TOKYO- The US dollar traded in a tight range on Thursday, as market players tried to gauge when the Federal Reserve will likely begin cutting interest rates as Fed officials weighed in on Tuesday’s inflation data.
While under renewed pressure this week, the yen kept off the three-month low hit against the greenback on Tuesday despite data showing Japan’s economy slipped into a recession as it unexpectedly shrank for two straight quarters on weak domestic demand.
The US inflation data pushed back bets on a first Fed rate cut to the middle of the year, after showing the consumer price index gained 3.1 percent in January on a year-on-year basis, compared with an expected 2.9 percent rise.
The market is currently pricing in no rate cut in March compared to 77 percent bets a month ago that rate cuts would start then, according to CME’s FedWatch tool. Markets see about a 60 percent chance the Fed will also hold rates at its May meeting.

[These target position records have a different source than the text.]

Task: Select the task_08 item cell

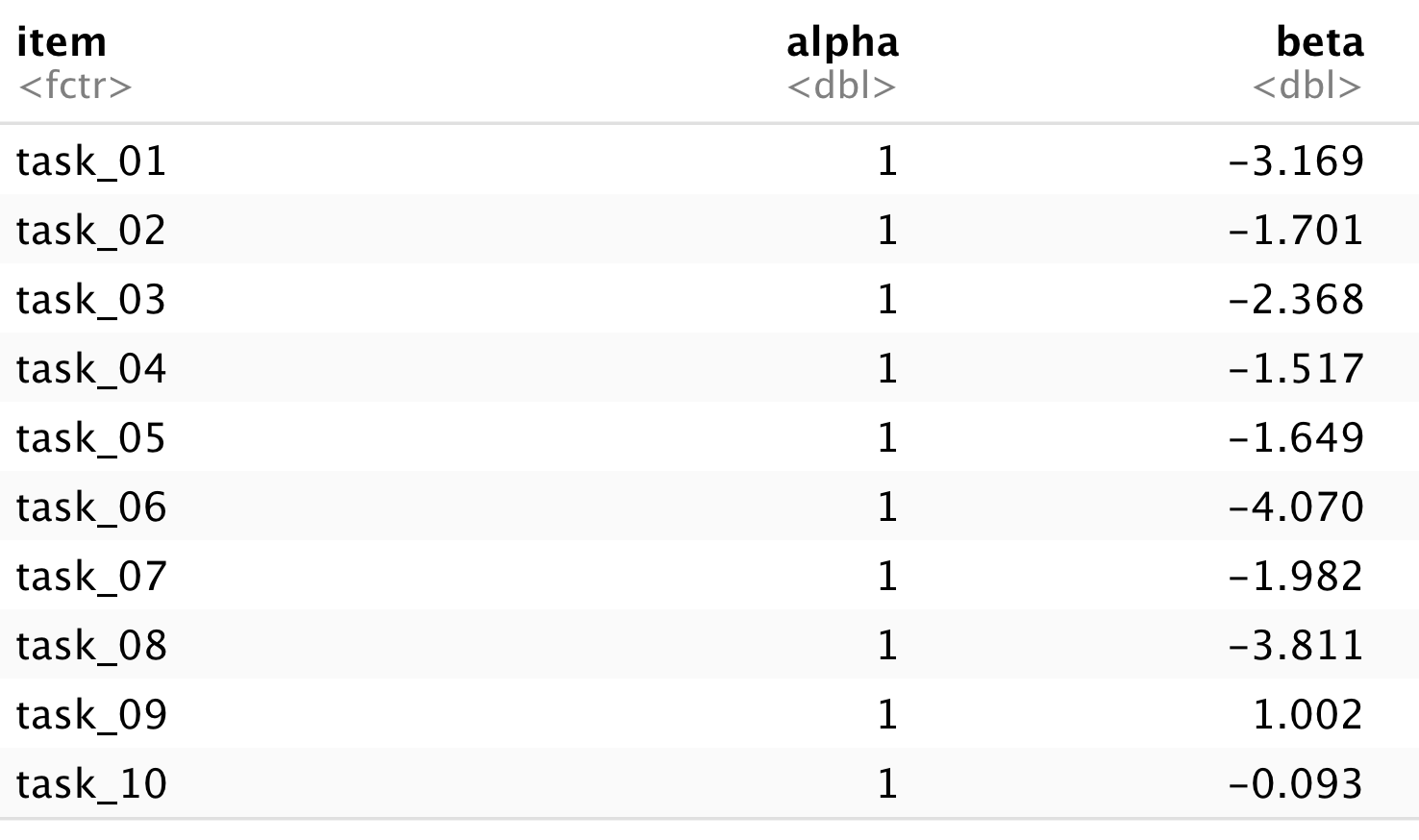Action: (91, 645)
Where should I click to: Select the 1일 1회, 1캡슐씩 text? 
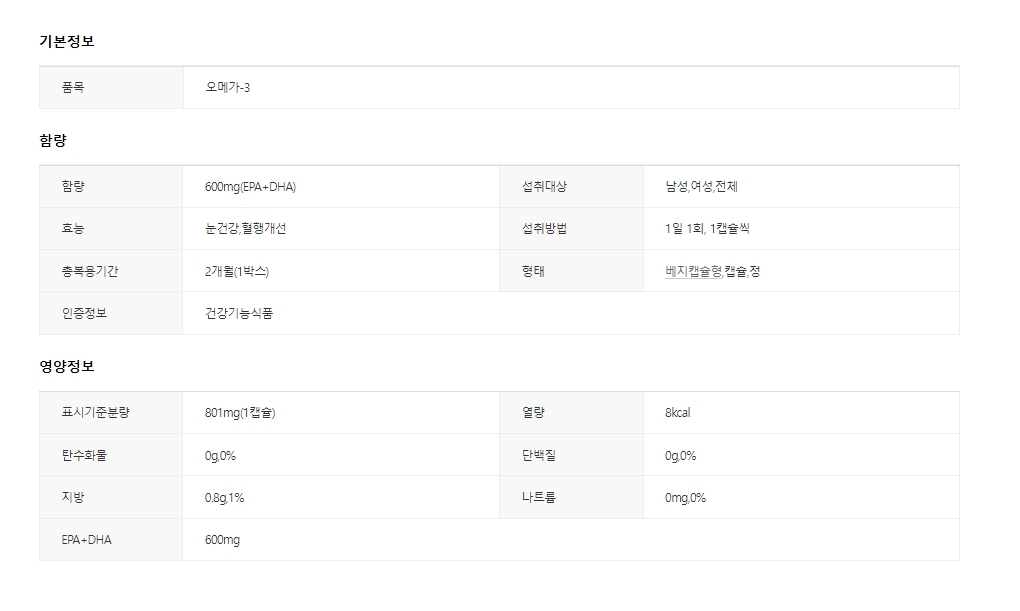coord(707,229)
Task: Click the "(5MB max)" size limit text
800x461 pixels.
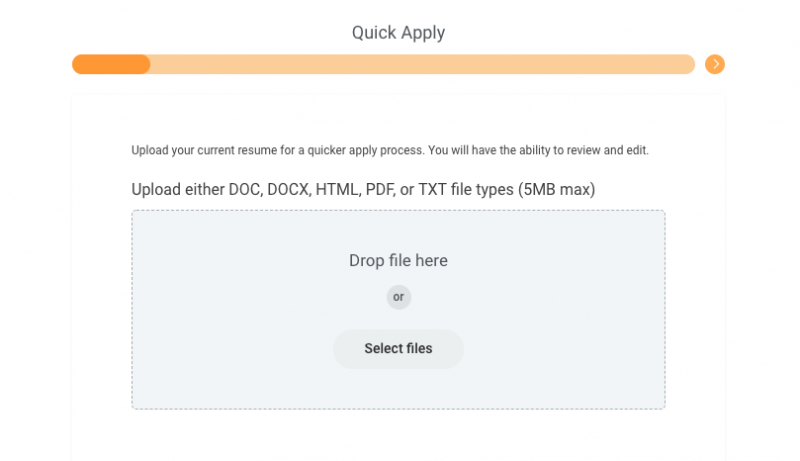Action: pyautogui.click(x=556, y=189)
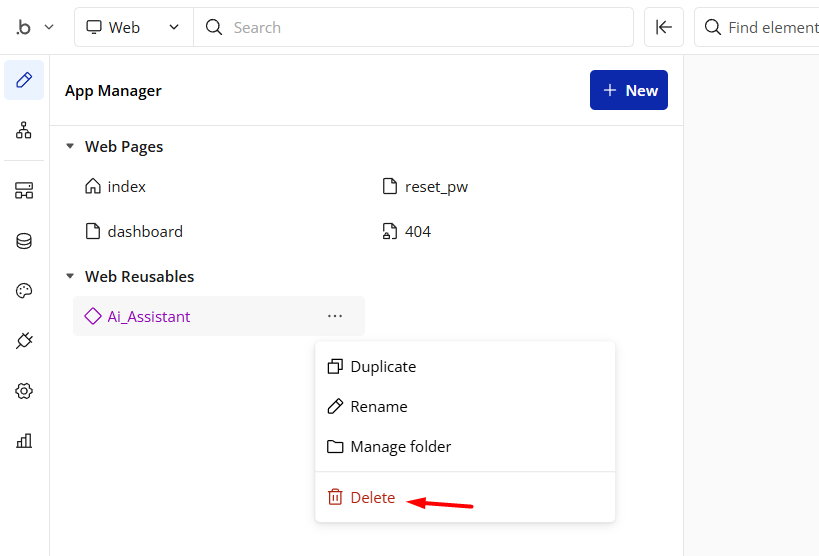The width and height of the screenshot is (819, 556).
Task: Collapse the Web Pages section
Action: point(70,147)
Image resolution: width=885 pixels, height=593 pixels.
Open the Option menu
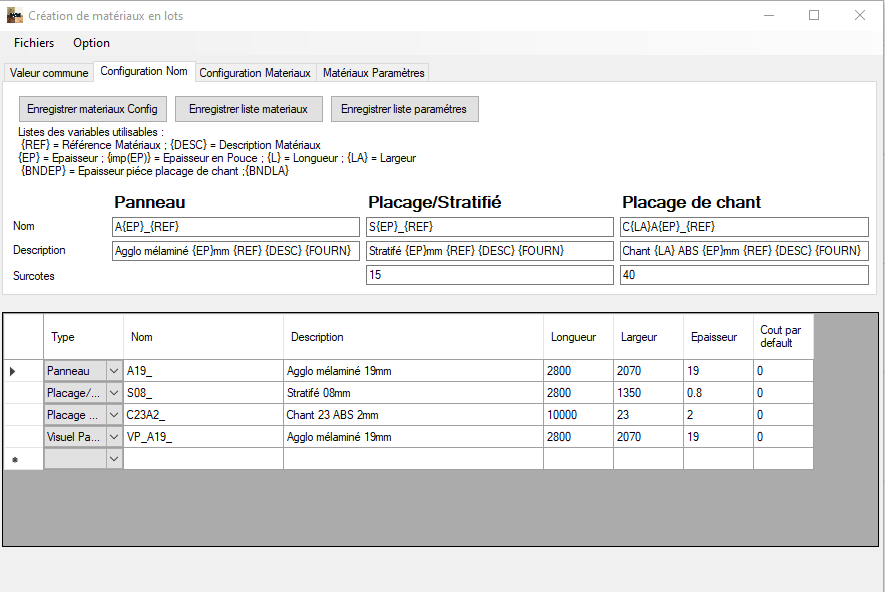click(x=91, y=43)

Chicago Fed President Austan Goolsbee said on Wednesday the Fed’s path will still be on track even if price increases run a bit hotter-than-expected in coming months, and the central bank should be wary of waiting too long before it cuts interest rates.
Fed Vice Chair for Supervision Michael Barr said the Fed remained confident, but the January CPI numbers show the United States’ path back to 2 percent inflation “may be a bumpy one.”
“The Fed are taking a long-view approach and their ‘path’ back to 2 percent allows for mishaps along the way. And comments from (Fed officials) after the hot inflation report attest to this,” said Matt Simpson, senior market analyst at City Index.